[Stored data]
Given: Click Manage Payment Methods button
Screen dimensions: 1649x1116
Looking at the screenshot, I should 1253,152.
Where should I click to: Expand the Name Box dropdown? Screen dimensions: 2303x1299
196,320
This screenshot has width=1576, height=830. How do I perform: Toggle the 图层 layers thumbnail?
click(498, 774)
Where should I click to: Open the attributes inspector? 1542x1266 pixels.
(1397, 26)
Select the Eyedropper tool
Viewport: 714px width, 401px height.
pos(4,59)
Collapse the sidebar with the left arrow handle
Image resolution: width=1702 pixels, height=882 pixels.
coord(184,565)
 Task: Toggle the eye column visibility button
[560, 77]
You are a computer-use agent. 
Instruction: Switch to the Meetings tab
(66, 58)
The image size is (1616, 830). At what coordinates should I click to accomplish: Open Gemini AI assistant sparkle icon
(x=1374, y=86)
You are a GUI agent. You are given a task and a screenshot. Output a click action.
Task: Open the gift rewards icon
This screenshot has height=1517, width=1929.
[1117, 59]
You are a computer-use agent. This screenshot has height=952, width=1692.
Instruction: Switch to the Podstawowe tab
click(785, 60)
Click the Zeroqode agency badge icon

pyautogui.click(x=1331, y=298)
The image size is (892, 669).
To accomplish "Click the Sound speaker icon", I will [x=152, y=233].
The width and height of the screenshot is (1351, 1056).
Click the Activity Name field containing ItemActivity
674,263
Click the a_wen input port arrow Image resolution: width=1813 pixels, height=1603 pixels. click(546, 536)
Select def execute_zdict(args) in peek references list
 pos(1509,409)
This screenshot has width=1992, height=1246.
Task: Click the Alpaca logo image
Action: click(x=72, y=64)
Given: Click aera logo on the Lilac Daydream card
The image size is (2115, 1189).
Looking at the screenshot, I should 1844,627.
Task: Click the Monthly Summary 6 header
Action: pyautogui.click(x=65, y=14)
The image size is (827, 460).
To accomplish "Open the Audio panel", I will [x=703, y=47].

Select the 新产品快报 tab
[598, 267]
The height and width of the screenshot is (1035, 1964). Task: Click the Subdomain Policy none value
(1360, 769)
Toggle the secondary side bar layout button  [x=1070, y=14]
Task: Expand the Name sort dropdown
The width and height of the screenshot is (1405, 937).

Task requirements → Across all the records above, find each line with "computer" in it and copy it.

Response →
You are a computer-use agent. 
You are a computer-use agent. This screenshot has height=952, width=1692.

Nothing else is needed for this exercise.